HM LST-11 was an  of the United States Navy built during World War II. LST-11 was transferred to the Royal Navy in March 1943, before being commissioned into the USN. Like many of her class, she was not named and is properly referred to by her hull designation.

Construction 
LST-11 was laid down on 8 August 1942, at Pittsburgh, Pennsylvania by the Dravo Corporation; launched on 18 November 1942; sponsored by Miss Virginia Fowler; transferred to the Royal Navy on 22 March 1943, and commissioned the following day.

Service history 
LST-11 left from Hampton Roads, Virginia for the Mediterranean on 14 May 1943, with convoy UGS 8A, arriving in Oran, Algeria, sometime before 8 June 1943.

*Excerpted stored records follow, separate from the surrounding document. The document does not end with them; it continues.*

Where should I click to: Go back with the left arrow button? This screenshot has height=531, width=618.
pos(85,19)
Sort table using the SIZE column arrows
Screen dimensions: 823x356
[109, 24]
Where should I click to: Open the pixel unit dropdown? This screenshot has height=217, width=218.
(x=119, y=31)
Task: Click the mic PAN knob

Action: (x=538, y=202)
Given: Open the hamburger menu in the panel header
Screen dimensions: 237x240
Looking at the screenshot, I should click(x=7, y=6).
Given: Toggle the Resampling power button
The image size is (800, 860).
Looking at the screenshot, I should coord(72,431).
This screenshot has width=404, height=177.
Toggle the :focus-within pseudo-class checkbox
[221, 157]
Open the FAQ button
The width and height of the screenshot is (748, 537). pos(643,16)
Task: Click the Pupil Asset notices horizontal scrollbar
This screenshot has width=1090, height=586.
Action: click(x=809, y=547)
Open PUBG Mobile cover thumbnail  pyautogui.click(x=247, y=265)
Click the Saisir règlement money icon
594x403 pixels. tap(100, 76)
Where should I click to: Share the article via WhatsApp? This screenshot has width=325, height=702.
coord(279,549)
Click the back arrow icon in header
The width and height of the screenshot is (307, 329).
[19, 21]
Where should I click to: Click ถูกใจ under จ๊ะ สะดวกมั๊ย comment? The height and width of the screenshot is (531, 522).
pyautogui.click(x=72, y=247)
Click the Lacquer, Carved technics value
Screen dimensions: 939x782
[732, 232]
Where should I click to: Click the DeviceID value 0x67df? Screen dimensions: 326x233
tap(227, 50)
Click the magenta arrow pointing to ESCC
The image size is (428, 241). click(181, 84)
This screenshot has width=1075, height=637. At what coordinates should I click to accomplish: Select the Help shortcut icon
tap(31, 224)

She participated in the Anzio Advanced Landings from January to March of 1944, in the Mediterranean Theatre. LST-11 was sent to Cardiff, Wales, for repairs in May 1944. She then participated in the Normandy landings in June 1944, in the European Theatre. She was then sent to Thames and Portsmouth for repairs in June and August 1944.

LST-11 was then assigned to the Pacific theatre and participated in what was originally planned to be Operation Zipper, the recapture of Malay, in September 1945, but with Japan surrendering this was an unopposed action.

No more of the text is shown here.